◆ **Task objective**
Filter the entries below, keeping only lines with "will".

[Data supplied Boundary: Start]

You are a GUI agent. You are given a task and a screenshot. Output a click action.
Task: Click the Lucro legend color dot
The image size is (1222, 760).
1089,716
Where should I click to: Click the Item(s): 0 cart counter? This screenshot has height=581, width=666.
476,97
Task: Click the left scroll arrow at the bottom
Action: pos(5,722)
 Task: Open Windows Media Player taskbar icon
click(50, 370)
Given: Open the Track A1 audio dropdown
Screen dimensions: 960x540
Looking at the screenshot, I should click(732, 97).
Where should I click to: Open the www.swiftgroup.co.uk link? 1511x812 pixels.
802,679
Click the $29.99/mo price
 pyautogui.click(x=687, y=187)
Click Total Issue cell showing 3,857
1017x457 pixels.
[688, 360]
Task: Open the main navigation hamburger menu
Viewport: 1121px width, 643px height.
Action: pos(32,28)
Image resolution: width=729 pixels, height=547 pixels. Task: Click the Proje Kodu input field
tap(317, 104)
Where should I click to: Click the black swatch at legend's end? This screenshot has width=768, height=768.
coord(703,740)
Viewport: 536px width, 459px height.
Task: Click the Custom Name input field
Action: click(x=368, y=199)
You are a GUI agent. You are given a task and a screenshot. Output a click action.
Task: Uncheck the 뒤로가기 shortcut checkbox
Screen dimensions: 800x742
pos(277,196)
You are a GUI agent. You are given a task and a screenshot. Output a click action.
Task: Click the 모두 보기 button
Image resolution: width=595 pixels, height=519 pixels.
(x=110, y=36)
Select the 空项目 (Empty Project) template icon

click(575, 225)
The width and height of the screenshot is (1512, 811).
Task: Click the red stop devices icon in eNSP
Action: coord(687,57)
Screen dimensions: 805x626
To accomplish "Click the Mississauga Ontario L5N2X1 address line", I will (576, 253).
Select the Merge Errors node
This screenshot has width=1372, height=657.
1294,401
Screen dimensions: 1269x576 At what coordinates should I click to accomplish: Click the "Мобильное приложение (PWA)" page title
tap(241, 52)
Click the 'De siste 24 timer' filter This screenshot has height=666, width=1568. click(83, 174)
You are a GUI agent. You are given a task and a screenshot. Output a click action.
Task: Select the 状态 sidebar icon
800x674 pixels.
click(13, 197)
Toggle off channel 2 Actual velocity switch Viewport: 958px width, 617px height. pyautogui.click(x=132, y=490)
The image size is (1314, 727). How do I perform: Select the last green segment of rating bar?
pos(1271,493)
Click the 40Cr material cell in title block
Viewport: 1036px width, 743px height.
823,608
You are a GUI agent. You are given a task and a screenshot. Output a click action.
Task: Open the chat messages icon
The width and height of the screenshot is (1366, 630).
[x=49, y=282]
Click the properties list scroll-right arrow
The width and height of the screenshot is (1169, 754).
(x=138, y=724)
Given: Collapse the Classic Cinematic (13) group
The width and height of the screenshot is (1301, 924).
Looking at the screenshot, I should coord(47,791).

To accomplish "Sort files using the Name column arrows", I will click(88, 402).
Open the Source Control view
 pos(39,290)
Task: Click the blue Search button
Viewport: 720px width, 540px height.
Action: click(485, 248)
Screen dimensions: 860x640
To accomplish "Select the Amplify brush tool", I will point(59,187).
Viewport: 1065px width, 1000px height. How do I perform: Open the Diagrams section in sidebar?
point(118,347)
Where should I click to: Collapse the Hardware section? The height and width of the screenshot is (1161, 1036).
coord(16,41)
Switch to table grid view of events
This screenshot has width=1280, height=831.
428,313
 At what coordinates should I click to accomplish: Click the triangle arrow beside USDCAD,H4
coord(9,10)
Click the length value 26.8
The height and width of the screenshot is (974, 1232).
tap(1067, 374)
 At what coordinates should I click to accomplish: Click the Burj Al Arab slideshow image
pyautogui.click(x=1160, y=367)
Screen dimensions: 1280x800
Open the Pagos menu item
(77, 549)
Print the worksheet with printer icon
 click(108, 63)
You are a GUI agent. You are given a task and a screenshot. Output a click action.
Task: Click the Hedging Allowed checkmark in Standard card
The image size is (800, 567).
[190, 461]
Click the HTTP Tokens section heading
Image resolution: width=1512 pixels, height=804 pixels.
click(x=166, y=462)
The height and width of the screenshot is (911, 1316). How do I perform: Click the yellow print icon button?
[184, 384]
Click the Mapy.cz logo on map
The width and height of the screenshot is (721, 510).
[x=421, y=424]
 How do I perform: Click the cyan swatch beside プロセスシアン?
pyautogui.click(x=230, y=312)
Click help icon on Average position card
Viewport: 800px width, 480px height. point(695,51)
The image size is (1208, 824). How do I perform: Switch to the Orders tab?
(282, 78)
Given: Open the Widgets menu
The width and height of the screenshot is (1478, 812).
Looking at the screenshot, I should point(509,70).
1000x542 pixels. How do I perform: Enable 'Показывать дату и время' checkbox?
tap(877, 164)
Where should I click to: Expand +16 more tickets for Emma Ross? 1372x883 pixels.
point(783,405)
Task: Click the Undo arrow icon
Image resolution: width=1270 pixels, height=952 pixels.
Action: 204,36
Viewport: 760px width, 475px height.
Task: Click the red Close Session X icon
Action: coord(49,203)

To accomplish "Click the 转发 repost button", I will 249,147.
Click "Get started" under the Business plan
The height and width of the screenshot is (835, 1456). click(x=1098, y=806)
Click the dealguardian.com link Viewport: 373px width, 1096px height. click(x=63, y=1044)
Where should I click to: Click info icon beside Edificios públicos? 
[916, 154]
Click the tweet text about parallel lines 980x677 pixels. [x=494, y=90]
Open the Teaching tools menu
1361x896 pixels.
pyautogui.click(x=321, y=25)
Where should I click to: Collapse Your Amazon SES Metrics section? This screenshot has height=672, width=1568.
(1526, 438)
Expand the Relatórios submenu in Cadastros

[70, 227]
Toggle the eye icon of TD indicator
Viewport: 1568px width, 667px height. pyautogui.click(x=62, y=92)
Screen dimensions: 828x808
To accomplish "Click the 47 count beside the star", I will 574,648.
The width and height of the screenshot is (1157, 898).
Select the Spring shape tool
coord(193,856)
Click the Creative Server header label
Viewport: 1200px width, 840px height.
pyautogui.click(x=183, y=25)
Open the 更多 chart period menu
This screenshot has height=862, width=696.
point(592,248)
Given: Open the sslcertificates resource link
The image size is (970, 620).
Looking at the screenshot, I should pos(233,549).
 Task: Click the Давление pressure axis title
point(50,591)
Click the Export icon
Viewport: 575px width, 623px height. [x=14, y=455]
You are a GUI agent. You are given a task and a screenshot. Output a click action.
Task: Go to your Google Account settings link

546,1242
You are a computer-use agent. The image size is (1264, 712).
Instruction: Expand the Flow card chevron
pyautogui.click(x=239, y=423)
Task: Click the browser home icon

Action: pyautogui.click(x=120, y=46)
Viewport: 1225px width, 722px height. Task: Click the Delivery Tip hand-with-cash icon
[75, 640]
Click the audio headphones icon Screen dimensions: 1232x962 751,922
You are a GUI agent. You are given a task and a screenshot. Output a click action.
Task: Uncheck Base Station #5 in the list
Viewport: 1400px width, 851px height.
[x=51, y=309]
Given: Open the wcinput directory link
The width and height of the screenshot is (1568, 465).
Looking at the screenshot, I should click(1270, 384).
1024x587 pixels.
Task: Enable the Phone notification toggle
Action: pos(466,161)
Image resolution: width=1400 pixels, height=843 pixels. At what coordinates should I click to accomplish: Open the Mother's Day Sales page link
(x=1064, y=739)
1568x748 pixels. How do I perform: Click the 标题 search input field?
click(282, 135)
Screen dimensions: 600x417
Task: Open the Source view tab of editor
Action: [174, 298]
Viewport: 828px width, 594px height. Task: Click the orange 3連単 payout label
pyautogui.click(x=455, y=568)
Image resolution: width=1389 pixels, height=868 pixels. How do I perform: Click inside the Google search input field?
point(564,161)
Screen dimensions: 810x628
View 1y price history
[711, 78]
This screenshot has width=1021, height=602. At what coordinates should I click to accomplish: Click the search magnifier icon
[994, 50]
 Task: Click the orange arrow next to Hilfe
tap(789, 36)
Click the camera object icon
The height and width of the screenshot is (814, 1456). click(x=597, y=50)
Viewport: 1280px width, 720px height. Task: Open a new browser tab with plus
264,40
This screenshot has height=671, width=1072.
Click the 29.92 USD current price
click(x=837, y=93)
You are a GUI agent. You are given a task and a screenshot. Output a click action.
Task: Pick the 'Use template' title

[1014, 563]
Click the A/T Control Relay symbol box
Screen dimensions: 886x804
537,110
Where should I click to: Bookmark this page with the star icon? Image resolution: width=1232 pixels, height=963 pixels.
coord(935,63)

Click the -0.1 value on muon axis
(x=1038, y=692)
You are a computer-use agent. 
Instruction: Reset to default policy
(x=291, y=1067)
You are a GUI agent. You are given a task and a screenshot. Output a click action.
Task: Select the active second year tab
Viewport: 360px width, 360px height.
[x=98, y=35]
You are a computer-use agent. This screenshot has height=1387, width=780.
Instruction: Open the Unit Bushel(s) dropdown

[Data supplied Boundary: End]

◆ **Output for this exercise**
To accomplish "Click the Mississauga Ontario L5N2X1 address line", I will (576, 253).
To accomplish "Sort files using the Name column arrows", I will click(88, 402).
To accomplish "Select the Amplify brush tool", I will point(59,187).
To accomplish "Click the 转发 repost button", I will 249,147.
To accomplish "Click the 47 count beside the star", I will 574,648.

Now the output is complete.